_Your objective_
The response should contain all of the records, copied exactly, and none of the images.

_Records shown_
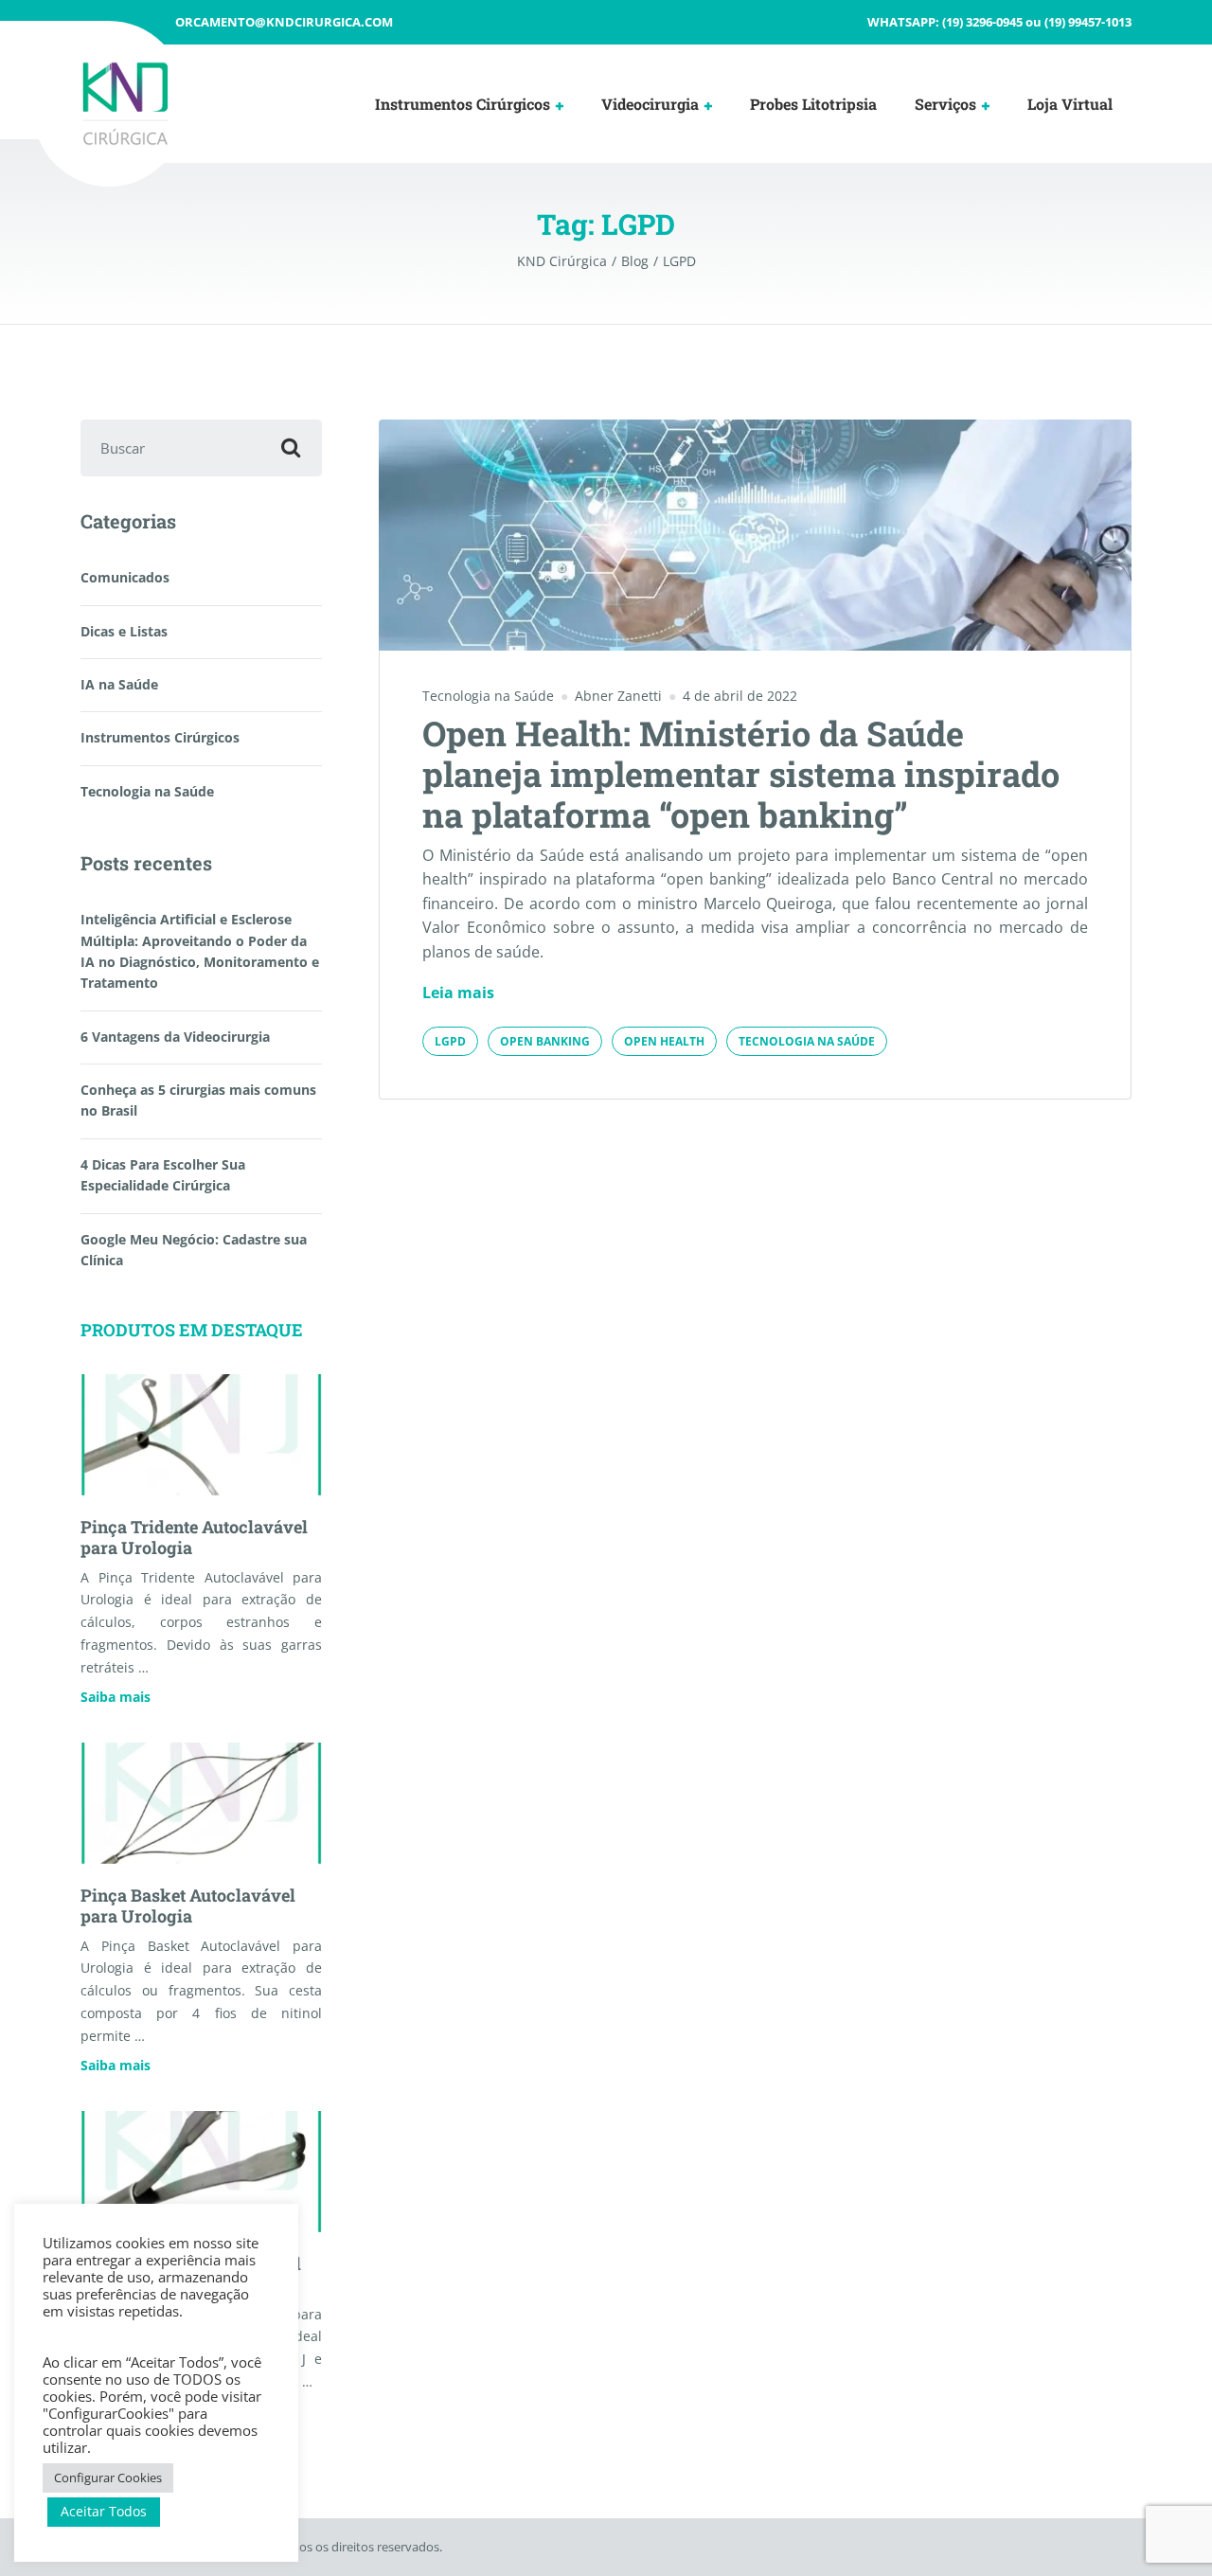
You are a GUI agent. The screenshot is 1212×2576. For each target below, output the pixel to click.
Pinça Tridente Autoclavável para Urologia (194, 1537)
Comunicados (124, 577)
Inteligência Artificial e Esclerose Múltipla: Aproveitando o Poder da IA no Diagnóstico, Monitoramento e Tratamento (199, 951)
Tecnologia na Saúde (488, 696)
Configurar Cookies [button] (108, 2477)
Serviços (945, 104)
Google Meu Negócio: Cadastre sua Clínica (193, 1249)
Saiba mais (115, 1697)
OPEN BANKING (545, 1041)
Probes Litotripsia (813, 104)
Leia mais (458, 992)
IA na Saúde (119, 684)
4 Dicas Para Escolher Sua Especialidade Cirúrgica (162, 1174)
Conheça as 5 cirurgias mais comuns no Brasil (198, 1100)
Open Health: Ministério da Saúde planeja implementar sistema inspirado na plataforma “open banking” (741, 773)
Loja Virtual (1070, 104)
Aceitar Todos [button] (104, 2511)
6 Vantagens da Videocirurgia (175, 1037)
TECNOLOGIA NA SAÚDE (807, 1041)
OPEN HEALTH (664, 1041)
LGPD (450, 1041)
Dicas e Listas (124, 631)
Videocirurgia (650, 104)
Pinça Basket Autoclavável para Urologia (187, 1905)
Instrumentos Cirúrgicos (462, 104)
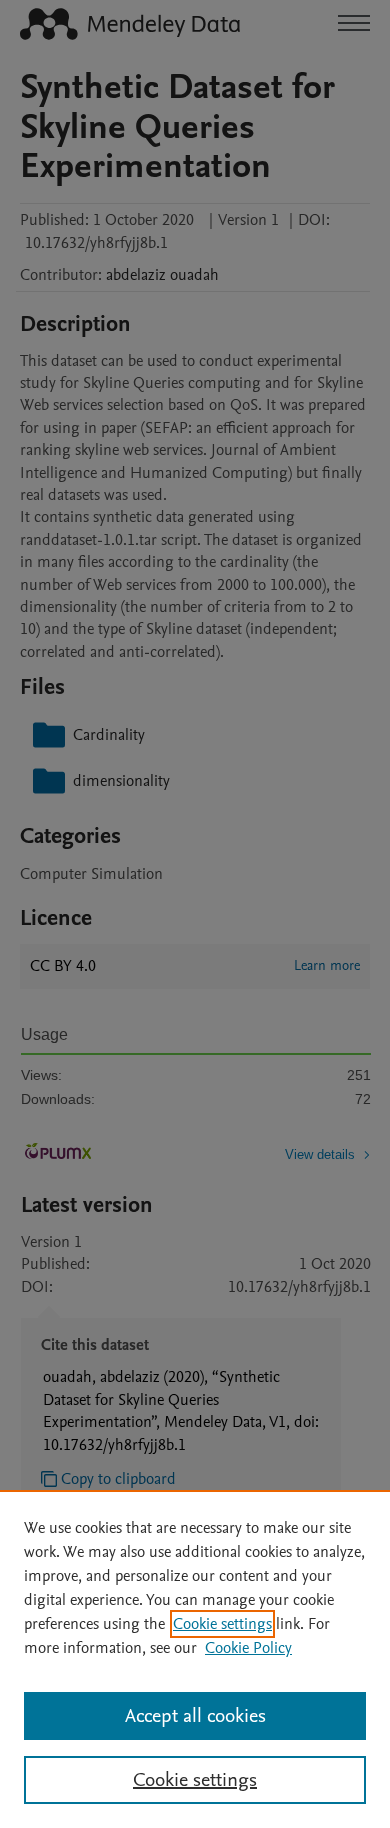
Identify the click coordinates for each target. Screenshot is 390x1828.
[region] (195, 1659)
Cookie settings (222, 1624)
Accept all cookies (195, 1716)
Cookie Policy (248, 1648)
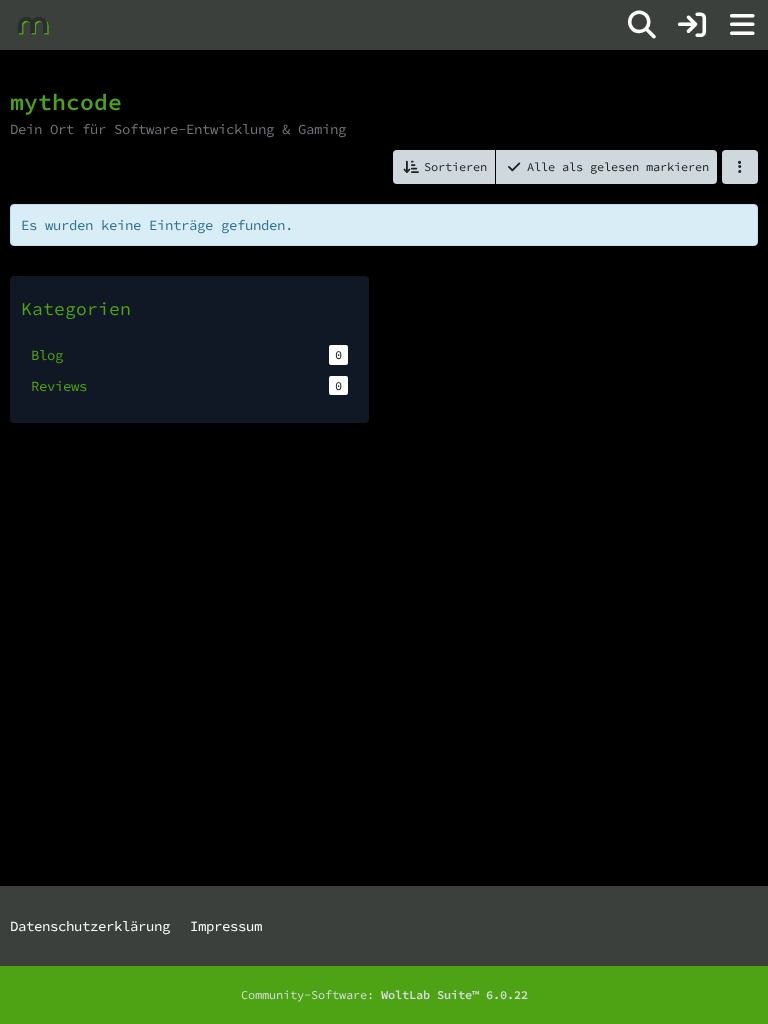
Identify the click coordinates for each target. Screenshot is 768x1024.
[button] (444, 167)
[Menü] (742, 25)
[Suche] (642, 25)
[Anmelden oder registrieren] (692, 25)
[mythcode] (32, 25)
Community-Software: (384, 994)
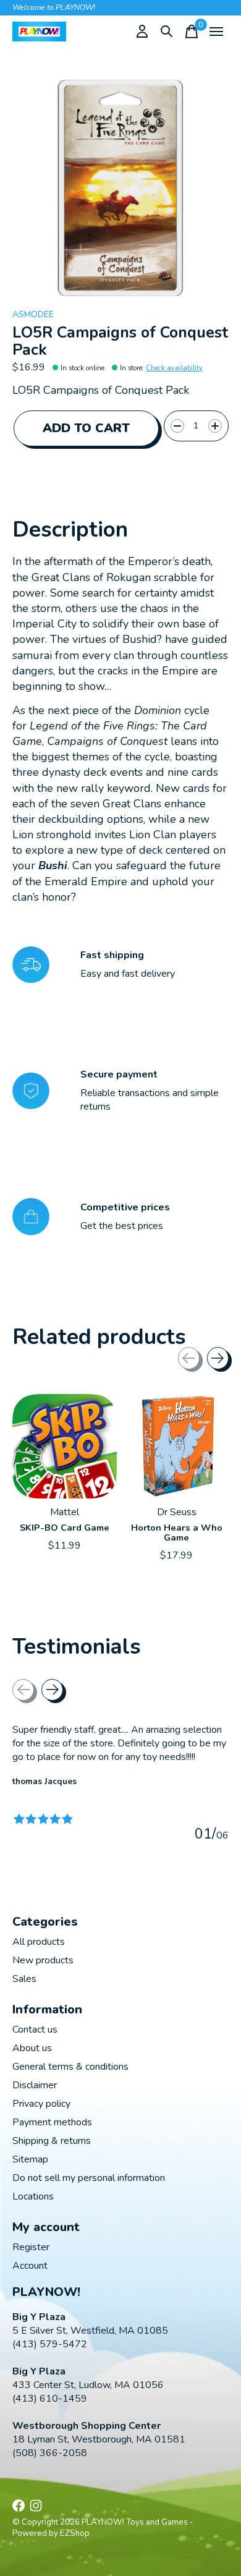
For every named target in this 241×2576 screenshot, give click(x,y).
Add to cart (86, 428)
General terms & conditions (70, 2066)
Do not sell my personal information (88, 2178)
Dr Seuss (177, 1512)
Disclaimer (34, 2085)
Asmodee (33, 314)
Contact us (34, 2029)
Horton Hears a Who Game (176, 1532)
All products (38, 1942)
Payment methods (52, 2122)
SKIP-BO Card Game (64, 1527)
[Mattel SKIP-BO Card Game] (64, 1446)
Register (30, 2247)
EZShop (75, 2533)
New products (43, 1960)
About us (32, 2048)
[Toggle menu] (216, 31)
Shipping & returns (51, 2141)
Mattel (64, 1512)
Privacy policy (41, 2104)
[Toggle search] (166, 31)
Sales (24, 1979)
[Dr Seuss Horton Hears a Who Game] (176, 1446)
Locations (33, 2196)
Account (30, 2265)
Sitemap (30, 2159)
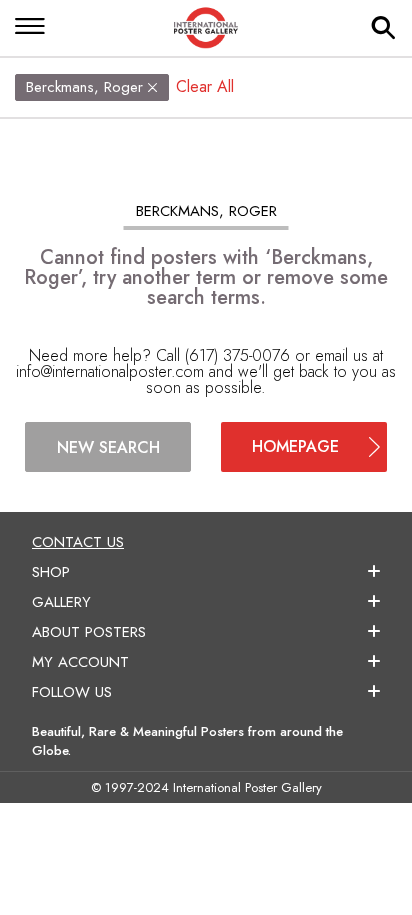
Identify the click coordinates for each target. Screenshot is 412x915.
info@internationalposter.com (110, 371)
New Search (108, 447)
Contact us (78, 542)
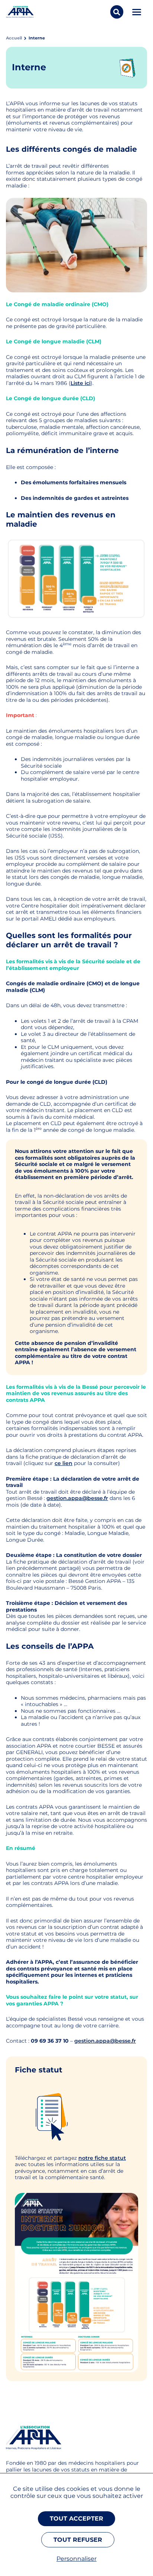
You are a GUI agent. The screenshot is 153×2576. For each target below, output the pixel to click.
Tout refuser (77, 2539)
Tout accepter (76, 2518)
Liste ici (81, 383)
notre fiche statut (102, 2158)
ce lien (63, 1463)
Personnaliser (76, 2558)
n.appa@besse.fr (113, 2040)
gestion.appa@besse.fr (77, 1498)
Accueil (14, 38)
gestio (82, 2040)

_Written solution_
You are a GUI agent. The screenshot is 1212×2576. For each target below, output the pixel to click.
Pinça Tridente Autoclavável para Urologia (194, 1537)
Comunicados (124, 577)
Inteligência Artificial e Esclerose Múltipla: Aproveitando o Poder da IA no Diagnóstico, Monitoramento e Tratamento (199, 951)
Tecnologia na Saúde (488, 696)
Configurar Cookies [button] (108, 2477)
Serviços (945, 104)
Google Meu Negócio: Cadastre sua Clínica (193, 1249)
Saiba mais (115, 1697)
OPEN BANKING (545, 1041)
Probes Litotripsia (813, 104)
Leia mais (458, 992)
IA na Saúde (119, 684)
4 Dicas Para Escolher Sua Especialidade Cirúrgica (162, 1174)
Conheça as 5 cirurgias mais comuns no Brasil (198, 1100)
Open Health: Ministério da Saúde planeja implementar sistema inspirado na plataforma “open banking” (741, 773)
Loja Virtual (1070, 104)
Aceitar Todos [button] (104, 2511)
6 Vantagens da Videocirurgia (175, 1037)
TECNOLOGIA NA SAÚDE (807, 1041)
OPEN HEALTH (664, 1041)
LGPD (450, 1041)
Dicas e Listas (124, 631)
Videocirurgia (650, 104)
Pinça Basket Autoclavável para Urologia (187, 1905)
Instrumentos Cirúrgicos (462, 104)
Identify the click coordinates for each target. Screenshot is 390x1828.
[region] (195, 1659)
Cookie settings (222, 1624)
Accept all cookies (195, 1716)
Cookie Policy (248, 1648)
Identify the click coordinates for each target. Screenshot is 768x1024.
[button] (444, 167)
[Menü] (742, 25)
[Suche] (642, 25)
[Anmelden oder registrieren] (692, 25)
[mythcode] (32, 25)
Community-Software: (384, 994)
For every named target in this 241×2576 screenshot, give click(x,y).
Add to cart (86, 428)
General terms & conditions (70, 2066)
Do not sell my personal information (88, 2178)
Dr Seuss (177, 1512)
Disclaimer (34, 2085)
Asmodee (33, 314)
Contact us (34, 2029)
Horton Hears a Who Game (176, 1532)
All products (38, 1942)
Payment methods (52, 2122)
SKIP-BO Card Game (64, 1527)
[Mattel SKIP-BO Card Game] (64, 1446)
Register (30, 2247)
EZShop (75, 2533)
New products (43, 1960)
About us (32, 2048)
[Toggle menu] (216, 31)
Shipping & returns (51, 2141)
Mattel (64, 1512)
Privacy policy (41, 2104)
[Toggle search] (166, 31)
Sales (24, 1979)
[Dr Seuss Horton Hears a Who Game] (176, 1446)
Locations (33, 2196)
Account (30, 2265)
Sitemap (30, 2159)
Identify the click coordinates for each target. Screenshot is 412x915.
info@internationalposter.com (110, 371)
New Search (108, 447)
Contact us (78, 542)
You are a GUI agent. The screenshot is 153×2576. For each target below, output the pixel to click.
Tout refuser (77, 2539)
Tout accepter (76, 2518)
Liste ici (81, 383)
notre fiche statut (102, 2158)
ce lien (63, 1463)
Personnaliser (76, 2558)
n.appa@besse.fr (113, 2040)
gestion.appa@besse.fr (77, 1498)
Accueil (14, 38)
gestio (82, 2040)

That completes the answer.